17 August 2010

Over and Over

ONCE
I inhale a new scent. The fingers are longer and tapered at the ends... Entwined with mine they look strangely new. There are fireworks and smiles and gasps and cries. There is ecstasy and pain and caresses. There is light outside and yet we remain in the dark. Breathing. The room is filled with the smell of smoke, fear and pain. Take care, he said. I will, said I. I am careful to close the door gently on the way out.
____________________________________________________________
AGAIN
There are children playing in the courtyard below . The sky looks like rain. There are swarms of dragonflies in the air and higher up, the eagles. I watch him smile. I want him to smile again. To speak and to laugh again. I watch him drink the tea I've made. As always it's too sweet. As always he drinks it anyway. I begin to let myself feel. Happy.

13 August 2010

Crash

When the first plate smashed to the floor with a resounding crash it felt good. So I slowly picked up one plate after the other and smashed them all to the floor. There were some glasses. I smashed those too. I didn't scream or shout. The noise created by the destruction of china was enough to raise hell itself. It was strangely calming.
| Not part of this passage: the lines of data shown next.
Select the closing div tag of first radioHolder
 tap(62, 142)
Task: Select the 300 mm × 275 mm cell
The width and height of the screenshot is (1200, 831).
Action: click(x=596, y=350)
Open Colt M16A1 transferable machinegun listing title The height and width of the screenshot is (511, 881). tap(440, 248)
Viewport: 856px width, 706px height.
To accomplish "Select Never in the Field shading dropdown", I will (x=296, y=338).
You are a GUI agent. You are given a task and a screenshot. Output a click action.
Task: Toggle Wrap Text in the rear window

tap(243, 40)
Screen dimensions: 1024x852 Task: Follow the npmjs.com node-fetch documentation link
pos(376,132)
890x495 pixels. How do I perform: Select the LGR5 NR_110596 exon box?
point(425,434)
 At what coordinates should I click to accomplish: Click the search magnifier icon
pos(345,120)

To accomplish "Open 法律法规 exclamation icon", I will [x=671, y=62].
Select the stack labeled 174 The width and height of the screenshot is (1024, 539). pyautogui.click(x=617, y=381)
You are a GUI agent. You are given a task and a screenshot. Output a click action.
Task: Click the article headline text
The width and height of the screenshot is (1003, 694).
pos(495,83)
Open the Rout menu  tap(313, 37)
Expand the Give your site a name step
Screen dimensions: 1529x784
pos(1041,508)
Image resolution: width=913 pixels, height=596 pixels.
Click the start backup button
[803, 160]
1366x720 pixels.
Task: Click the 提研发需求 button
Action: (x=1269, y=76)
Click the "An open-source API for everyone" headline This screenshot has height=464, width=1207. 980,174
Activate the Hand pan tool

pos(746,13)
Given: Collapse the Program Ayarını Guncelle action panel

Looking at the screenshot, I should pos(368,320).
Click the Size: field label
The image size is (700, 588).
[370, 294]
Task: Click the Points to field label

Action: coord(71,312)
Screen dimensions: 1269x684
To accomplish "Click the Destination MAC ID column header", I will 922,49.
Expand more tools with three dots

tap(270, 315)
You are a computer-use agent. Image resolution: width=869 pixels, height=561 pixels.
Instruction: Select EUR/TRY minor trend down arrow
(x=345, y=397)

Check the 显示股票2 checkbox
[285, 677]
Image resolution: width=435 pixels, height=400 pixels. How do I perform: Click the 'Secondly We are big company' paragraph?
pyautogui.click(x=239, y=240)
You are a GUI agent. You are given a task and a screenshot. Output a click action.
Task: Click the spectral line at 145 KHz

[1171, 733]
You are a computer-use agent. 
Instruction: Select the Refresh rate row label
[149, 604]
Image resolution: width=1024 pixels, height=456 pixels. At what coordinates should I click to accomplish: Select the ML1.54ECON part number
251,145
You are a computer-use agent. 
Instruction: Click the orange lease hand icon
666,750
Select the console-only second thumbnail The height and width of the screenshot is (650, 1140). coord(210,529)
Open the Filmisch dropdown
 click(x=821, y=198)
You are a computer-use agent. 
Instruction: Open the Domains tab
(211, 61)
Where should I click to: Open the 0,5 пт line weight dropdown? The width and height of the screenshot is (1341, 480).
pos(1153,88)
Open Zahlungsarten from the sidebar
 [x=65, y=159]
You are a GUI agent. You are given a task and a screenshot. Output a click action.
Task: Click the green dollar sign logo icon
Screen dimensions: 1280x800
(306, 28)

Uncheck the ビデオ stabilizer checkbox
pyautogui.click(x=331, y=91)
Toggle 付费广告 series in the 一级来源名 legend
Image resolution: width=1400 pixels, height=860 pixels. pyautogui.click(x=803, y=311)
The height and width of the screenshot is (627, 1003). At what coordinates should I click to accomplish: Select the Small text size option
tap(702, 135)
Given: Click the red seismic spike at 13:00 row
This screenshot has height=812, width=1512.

Then, I stepped over the shards and decided to go to bed.
There were people saying something but I was drunk out of my wits to care. Someone grabbed my arm and I pushed them away. Hard. I wanted to fall. And I wanted to never get up. I wanted to do something so drastic it'd make me forget that bone deep love which you can't because it's bone deep.
I stared resentfully at no one in particular and when someone told me to lie down, I did quietly. I was hoping I'd sleep. Sleep didn't come. Visions did. I hated myself then. I hate drunk people. I hate all drunk people. It has always been so easy to hate. To hate yourself and everything you love.

11 August 2010

Darrrrllllliiiiinnnngggg

Interesting realisation today while listening to a song on the radio as I drove to college: I am totally that girl. I am not refined. Do not wish to be. I am just slightly afraid of new people and am actually not that stuck up. And I love with gay abandon! People. Things. Everything that takes my fancy.
The song in question goes something like this : Munni badnaam hui.. darling tere liye!, Item yeh kaam hui darling tere liye.. and in the end she loses the plot completely and says le jhandu balm hui.. darling tere liye!!
Totally not a catharsis inducing song for most, I know. However, as I said. I can totally imagine dancing to this with energetic thumkas, numerous winks and lip biting. I can imagine most people reading this and rolling their eyes. I don't give a flying fuck. I am totally the girl that makes guys hug their pillows!